Large projects failure is not unexpected (Flyvbjerg et al., 2002). Heathrow Terminal 5 (Caldwell et al., 2009), Berlin Brandenburg Airport (Nieto-Rodriguez, 2017), and the Millennium Dome (Bourn, 1999) are examples of projects with failure routed in transition issues and lack of integration across phases. Leading infrastructure owners are looking at operational failure in a new way. They are looking more directly at root causes and measuring the actual and significant costs associated with them across project transitions and the impact of these on operational performance. A strategic approach to mitigating operational failure is needed to integrate the diversity of capability, share the risks, and build shared ownership to mitigate these failures.

It is well known that projects sometimes fail to identify operational requirements across the different transitions (Davies, 2004; Symons et al., 2017), capabilities, and systems (Helms et al., 2006). What is evident is that operational assets are not fully integrated in terms of their systems’ technology and against the increasing expectations of stakeholders requirements, which lead to quality issues at operations. Among other things, operational failure causes damage to reputation (Love et al., 2018) and wastes money (Miguel, 2015) throughout the systems’ life (Josephson & Saukkoriipi, 2005; Zerjav et al., 2018). A vital challenge is the insular way in which quality issues at project transitions are understood and overcome through project management (Dale & Plunkett, 1995) and the distribution of capabilities during the strategic stage (Eisenhardt & Martin, 2000). Projects are seldom appraised to determine which part of the product and service lead to internal project and operational failures. Traditional behaviors prevent full explanation of the root cause. As such, failures frequently re-emerge with limited interorganizational learning.

Frequently, operational failures are seen as an individual responsibility rather than shared by the whole project team to deliver an integrated and dynamic response (Peña-Mora et al., 2008; Snieska et al., 2013). Quality issues between projects and operations can result (Rosenfeld, 2009) unless the causes of such failures are mitigated. Personnel issues (Thiry, 2002) or deficiencies in management (Sage et al., 2014) have according to project management scholars previously caused failure (Pinto & Mantel, 1990); however, quality issues across the transitions have not been well explored (Abd Razak et al., 2018). What is needed is theoretical clarity (Sage et al., 2014), and knowledge of the capabilities needed to mitigate these failures (Ahern et al., 2015). It is imperative, therefore, that owners advocate the comprehensive study of failure and establish a new integrated capability model that includes a more routinely collaborative environment to address quality issues and mitigate failures at project–operation transitions.

Integrated Capabilities to Mitigate Operational Failure

Capability development for long-term and stable operations must be continuously reconfigured (Dosi et al., 2008; Schreyögg & Kliesch-Eberl, 2007) to match operation to strategy (Tatikonda & Montoya-Weiss, 2001). There must be integration across short-term projects (Davies & Brady, 2016) and cross-party investment (Ethiraj et al., 2005). This requires collaborative effort (Eriksson & Westerberg, 2011) to distribute capabilities across a network of partners (Frohlich & Westbrook, 2001).

**DATA EXCERPT:**
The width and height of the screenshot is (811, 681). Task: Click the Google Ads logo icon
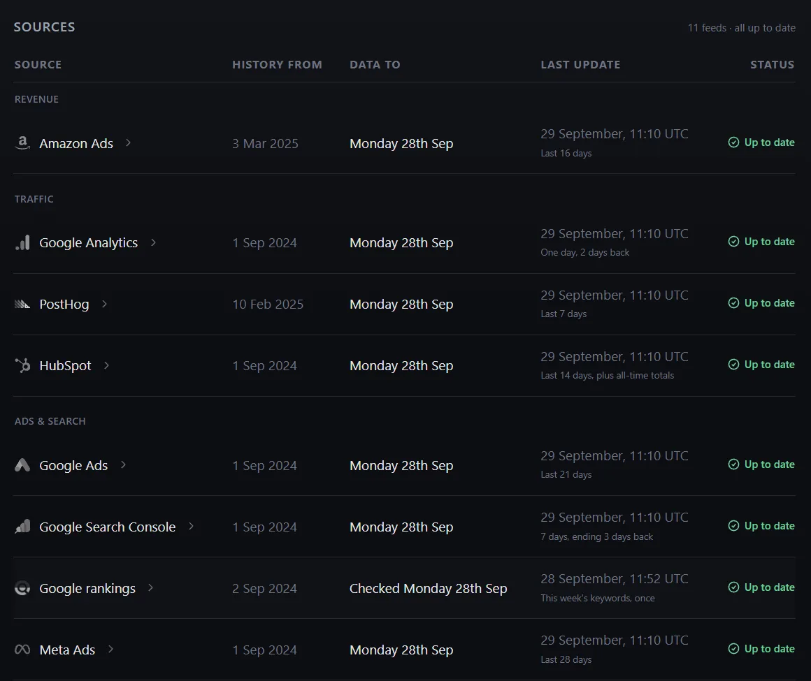coord(22,465)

**TASK LIST:**
1. In the passage on operational failure, which three projects are named as examples of failure rooted in transition issues and lack of integration across phases?
2. Using the passage on operational failure, explain why failures frequently re-emerge.
3. Go on with the passage on operational failure, starting after its final sentence.

**ANSWERS BELOW:**
1. Heathrow Terminal 5, Berlin Brandenburg Airport, and the Millennium Dome.

2. Projects are seldom appraised to determine which part of the product and service led to internal project and operational failures. Traditional behaviors also prevent a full explanation of the root cause. As a result, failures recur with limited interorganizational learning.

3.
Organizational capabilities—ranging from routines, knowledge, skills, and experiences (Chandler, 1992; Davies & Brady, 2016)—must be employed to make cost savings. Despite this, however, operational failure costs have remained hidden (Abd Razak et al., 2016), absorbed into overheads or day-to-day costs. Studies have shown failure costs can range from 50% to 90% of the total cost (Snieska et al., 2013), but a true figure is elusive. Poor cost estimation is a partial reason for failure (Assaf et al., 2015) due to lack of knowledge (Josephson, 1998) about quality issues during project transitions. Authors have inaugurated the need to take additional steps to explore the specific nature of these costs (Adam et al., 2015; Love et al., 1999) to improve competitiveness. However, first, there are needs for greater collaborative integration (Demirkesen & Ozorhon, 2017), to increase quality and lower costs and, most importantly, to mitigate operational failure.

Although it is the owner and operator who play the most important roles in keeping and advancing the range of capabilities (Morris & Hough, 1987; Winch & Leiringer, 2016; Winch, 2014), project-based expertise spans a broad range of organizations (Hobday et al., 2005). Capabilities are often tacit, socially determined, emerge gradually over time (Leonard-Barton, 1992), and so are interrupted by the temporal nature of projects. There is a need, therefore, to explore, experience, and innovate through the dynamic interplay between the firms’ internal capabilities and the changing nature of the project (Davies & Brady, 2000) to influence a new set of services (Davies & Mackenzie, 2014) for future interorganizational network success (or to mitigate failure). These capabilities will create, extend, and modify the ways in which firms operate (Harreld et al., 2007; Söderlund et al., 2008). Given the temporary nature of projects (Lundin & Söderholm, 1995), a repeatable solution needs to be captured with a concentration on operational impacts (Slack, 2005).

In different project transitions, an organization needs to acquire sustained firm performance to carry out capabilities in an efficient way (Melkonian & Picq, 2011), foster evolution, respond to changing environments, and mitigate operational failure. This will help the organization to expand its knowledge and enrich their core competencies (March & Levinthal, 1993), thus improving decision making and preventing failure during operations.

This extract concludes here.